The first step was to make a ‘sponge’ by sprinkling dry yeast over warm water, then adding 3 cups of flour, stirring to incorporate:
We rested this mixture for about an hour, then added olive oil and more flour and kneaded it until it was smooth and elastic. This was easy thanks to the beloved KitchenAid:
We then returned these to their bowls, covered and left in a warm spot to double in size, this took about 1.5 hours. Here is the dough while it is proving:
We popped our pizza stone in the oven to heat up, while we worked the dough. This involved punching down the dough, dividing it into pieces and flattening the pieces with your hands. Mr M found his dough scraper to be very helpful at this point!
The next step is to roll out each piece to a circle 8 to 9 inches/ 20 cm in diameter and less than 1/4 inch or 6mm thick. We baked the breads one by one on the pizza stone for about 3-4 minutes – this took quite a long time!
The end result:
Emily really enjoyed the pita bread – particularly as she cannot ordinarily eat it. That said, it was quite involved to make pita from scratch and we don’t think we would do it again. Other aspects of the feast were as labour intensive but well worth the effort.
Pita Bread – Recipe adapted from Flatbreads & Flavors by Jeffrey Alford and Naomi Duguid
Prep time: 20 minutes to make, 90 minutes to rise and about 45 minutes to cook
2 teaspoons regular dry yeast (.43 ounces/12.1 grams)
2.5 cups lukewarm water (21 ounces/591 grams)
5-6 cups all-purpose flour (17.5 -21 ounces/497-596 grams) – note, we used a combination of 50% whole wheat and 50% all-purpose. We also needed to add extra flour for the mix to come together, probably an additional cup.
1 tablespoon table salt (.50 ounces/15 grams)
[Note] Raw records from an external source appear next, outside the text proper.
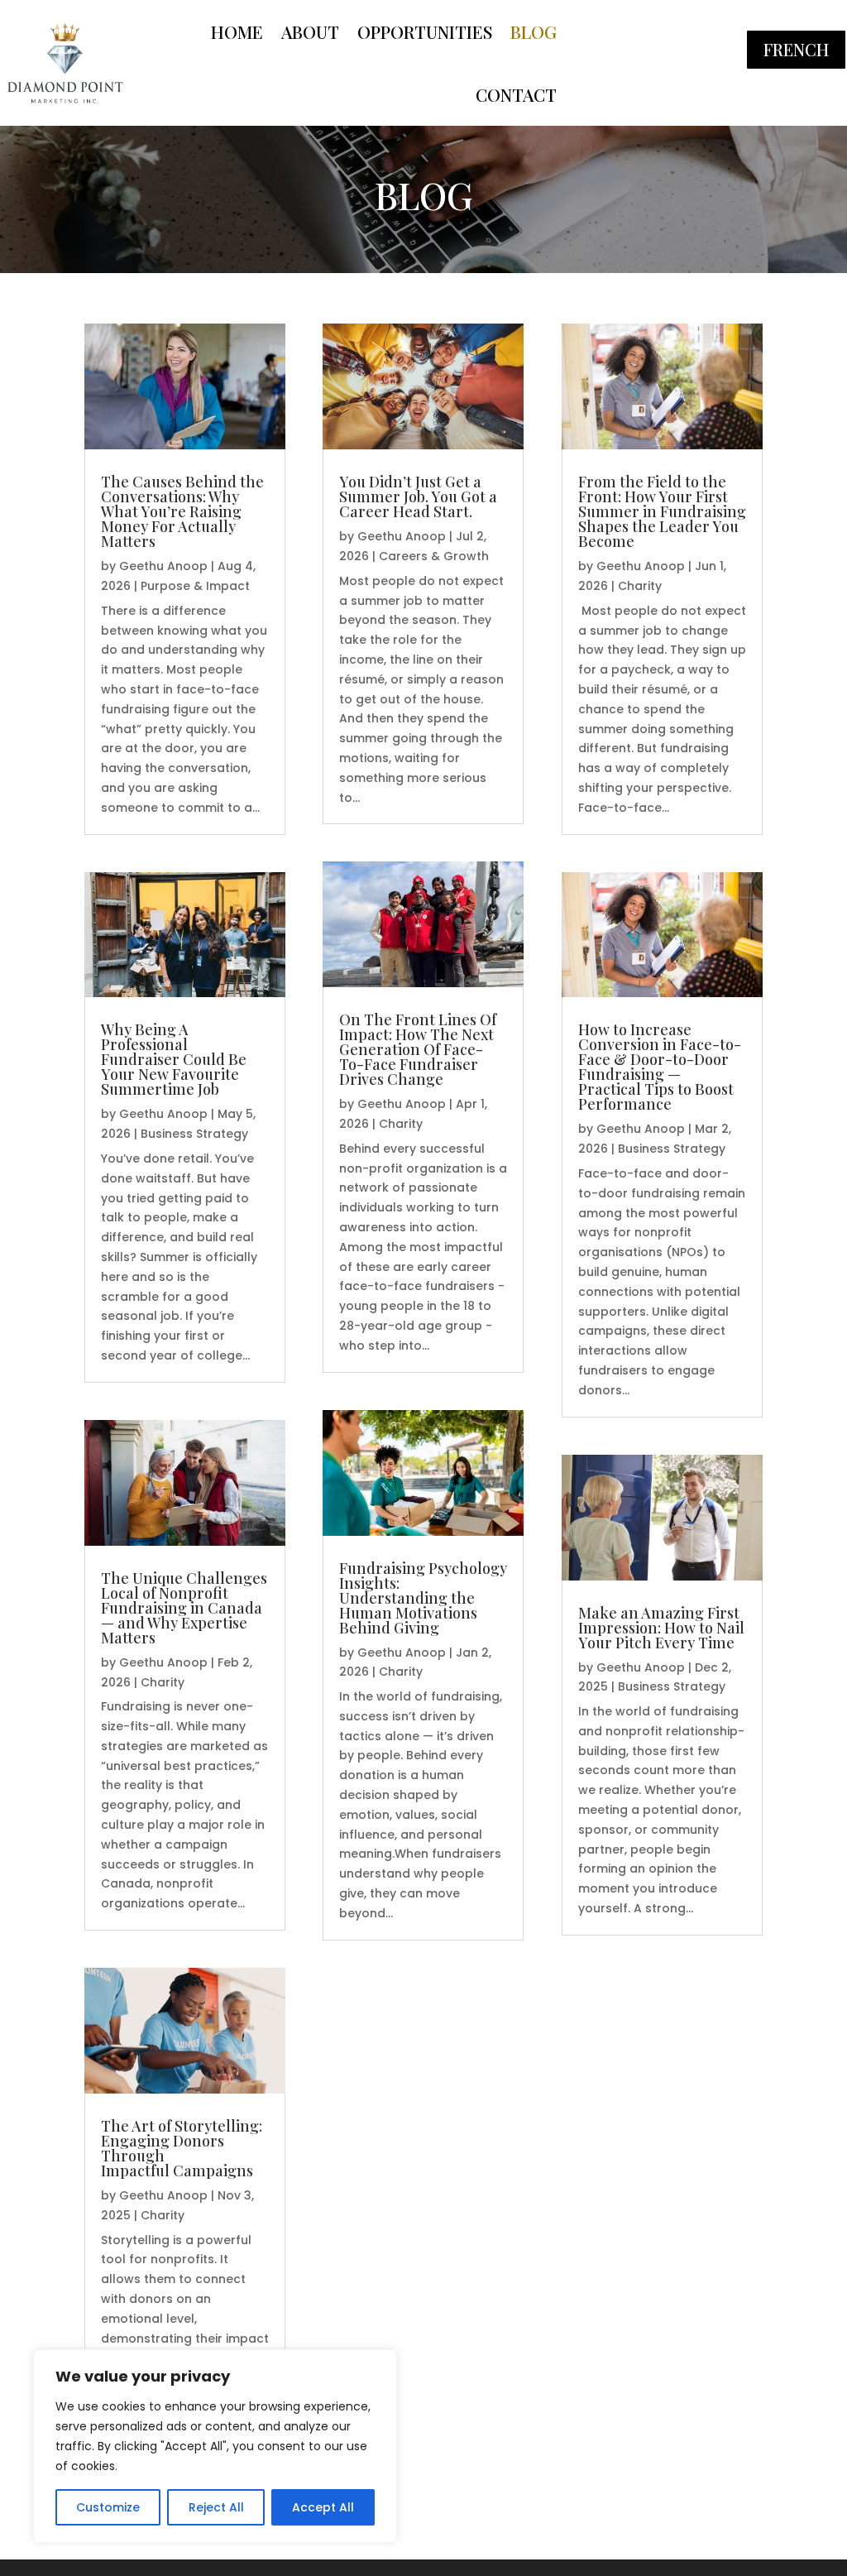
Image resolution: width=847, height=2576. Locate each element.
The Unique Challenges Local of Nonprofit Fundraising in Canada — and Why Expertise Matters (184, 1608)
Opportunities (424, 31)
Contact (516, 94)
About (310, 31)
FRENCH (796, 49)
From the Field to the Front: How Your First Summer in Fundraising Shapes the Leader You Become (662, 511)
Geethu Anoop (163, 566)
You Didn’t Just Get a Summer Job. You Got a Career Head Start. (418, 496)
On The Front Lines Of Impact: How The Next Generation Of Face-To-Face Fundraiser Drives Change (417, 1049)
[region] (215, 2446)
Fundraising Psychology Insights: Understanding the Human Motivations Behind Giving (423, 1598)
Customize (108, 2507)
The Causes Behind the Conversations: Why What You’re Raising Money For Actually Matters (182, 511)
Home (237, 31)
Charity (162, 1682)
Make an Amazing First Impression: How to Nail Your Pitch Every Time (661, 1628)
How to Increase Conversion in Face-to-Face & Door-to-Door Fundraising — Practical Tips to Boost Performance (659, 1066)
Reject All (216, 2507)
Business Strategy (194, 1133)
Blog (533, 31)
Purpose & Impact (195, 586)
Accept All (323, 2507)
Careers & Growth (434, 556)
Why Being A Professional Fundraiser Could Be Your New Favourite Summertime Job (173, 1059)
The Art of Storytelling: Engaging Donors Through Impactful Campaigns (181, 2148)
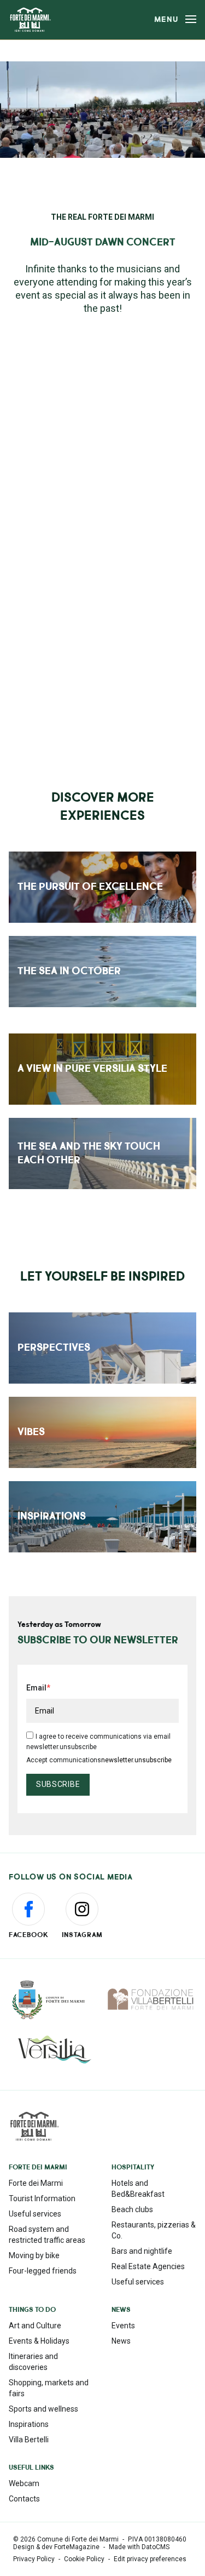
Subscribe (58, 1784)
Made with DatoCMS (139, 2547)
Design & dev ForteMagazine (56, 2547)
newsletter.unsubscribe (136, 1760)
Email (36, 1687)
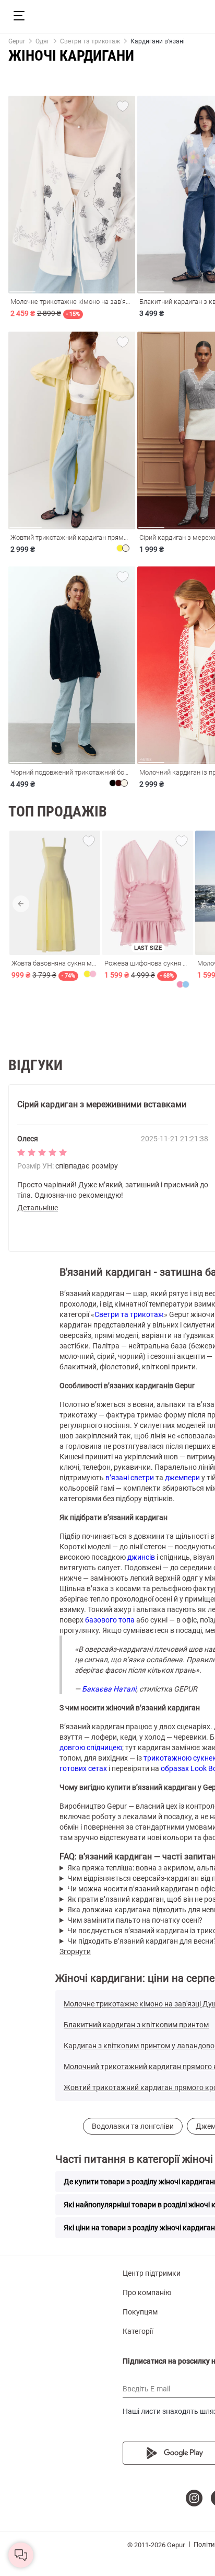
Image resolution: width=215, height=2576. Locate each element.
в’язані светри (129, 1477)
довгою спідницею (90, 1747)
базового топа (110, 1620)
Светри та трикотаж (129, 1314)
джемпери (182, 1477)
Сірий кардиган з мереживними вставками (101, 1104)
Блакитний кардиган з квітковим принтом (136, 2025)
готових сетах (83, 1768)
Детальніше (37, 1208)
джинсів (141, 1557)
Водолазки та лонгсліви (133, 2126)
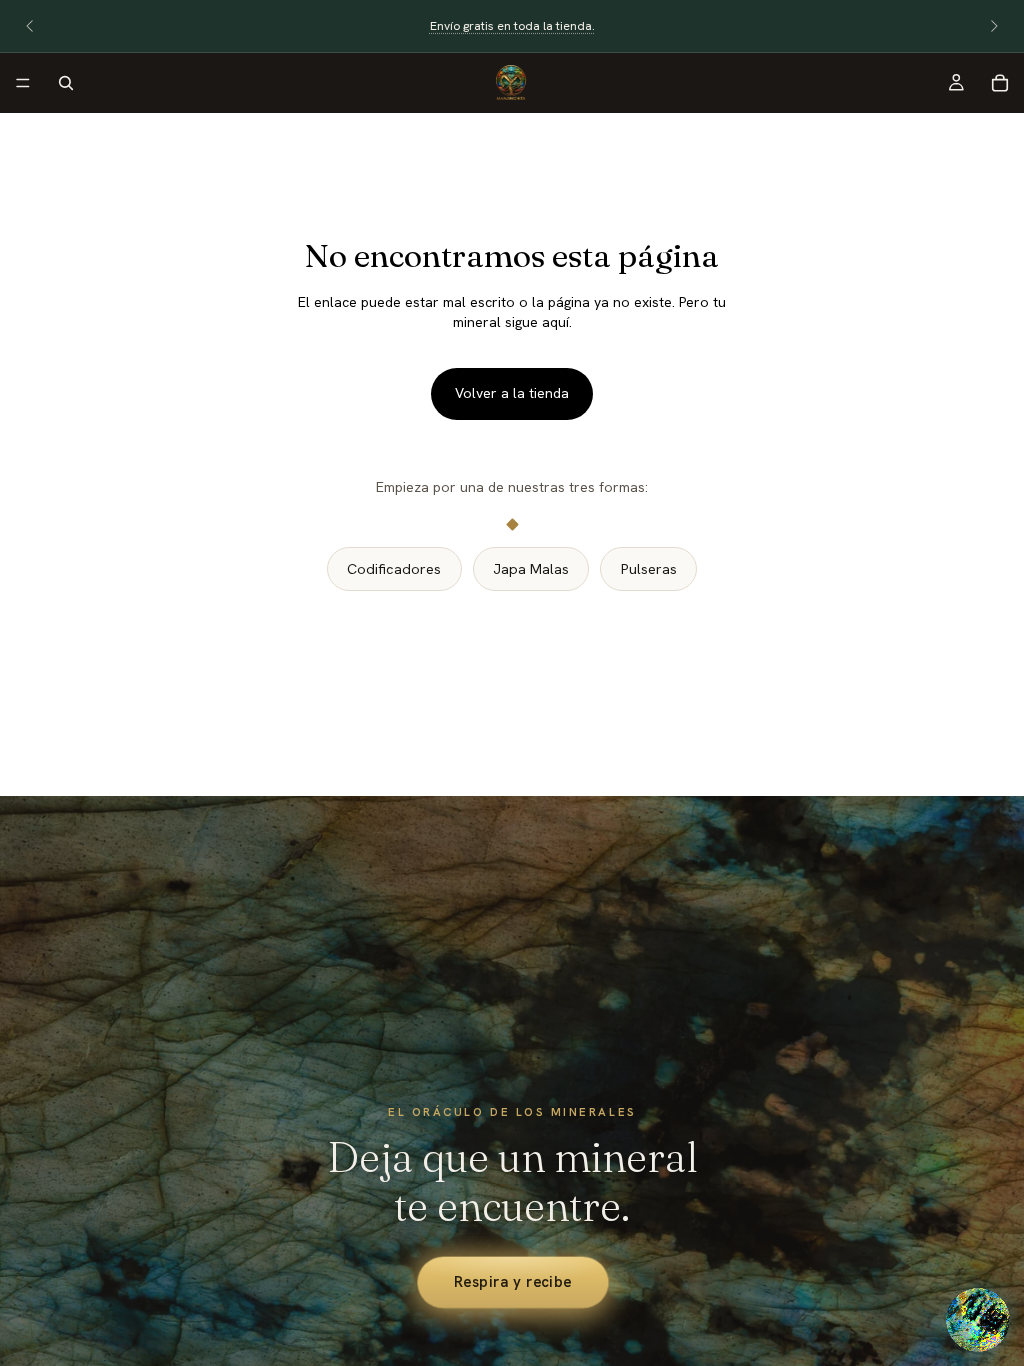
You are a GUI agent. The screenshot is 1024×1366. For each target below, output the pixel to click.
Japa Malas (531, 569)
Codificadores (394, 569)
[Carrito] (1000, 83)
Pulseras (649, 569)
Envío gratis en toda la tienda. (512, 26)
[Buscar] (66, 83)
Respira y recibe (512, 1281)
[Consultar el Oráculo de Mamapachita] (978, 1320)
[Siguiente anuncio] (994, 26)
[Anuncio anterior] (30, 26)
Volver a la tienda (512, 393)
2 tablespoons olive oil (.95 ounces/29 ml)
Note: for the spelt pita bread, we used the same ratio of dry ingredients but reduced the wet ingredients by about 20%.
- In a large bread bowl, sprinkle the yeast over the warm water. Stir to dissolve. Stir in 3 cups flour, a cup at a time, and then stir 100 times, about 1 minute, in the same direction to activate the gluten. Let this sponge rest for at least 10 minutes, or as long as 2 hours.
- Sprinkle the salt over the sponge and stir in the olive oil. Mix well. Add more flour, a cup at a time, until the dough is too stiff to stir. Turn it out onto a lightly floured surface and knead for 8 to 10 minutes, until smooth and elastic. Rinse out the bowl, dry, and lightly oil. Return the dough to the bowl and cover with plastic wrap. Let rise until at least doubled in size, approximately 1 1/2 hours.
- Place a pizza stone, or two small baking sheets, on the bottom rack of your oven, leaving a 1-inch gap all around between the stone or sheets and the oven walls to allow heat to circulate. Preheat the oven to 450F (230C).
- Gently punch down the dough. Divide the dough in half, and then set half aside, covered, while you work with the rest. Divide the other half into 8 equal pieces and flatten each piece with lightly floured hands. Roll out each piece to a circle 8 to 9 inches in diameter and less than 1/4 inch thick. Keep the rolled-out breads covered until ready to bake, but do not stack.
- Place 2 breads, or more if your oven is large enough, on the stone or baking sheets, and bake for 2 to 3 minutes, or until each bread has gone into a full balloon. If for some reason your bread doesn’t puff up, don’t worry it should still taste delicious. Wrap the baked breads together in a large kitchen towel to keep them warm and soft while you bake the remaining rolled-out breads. Then repeat with the rest of the dough.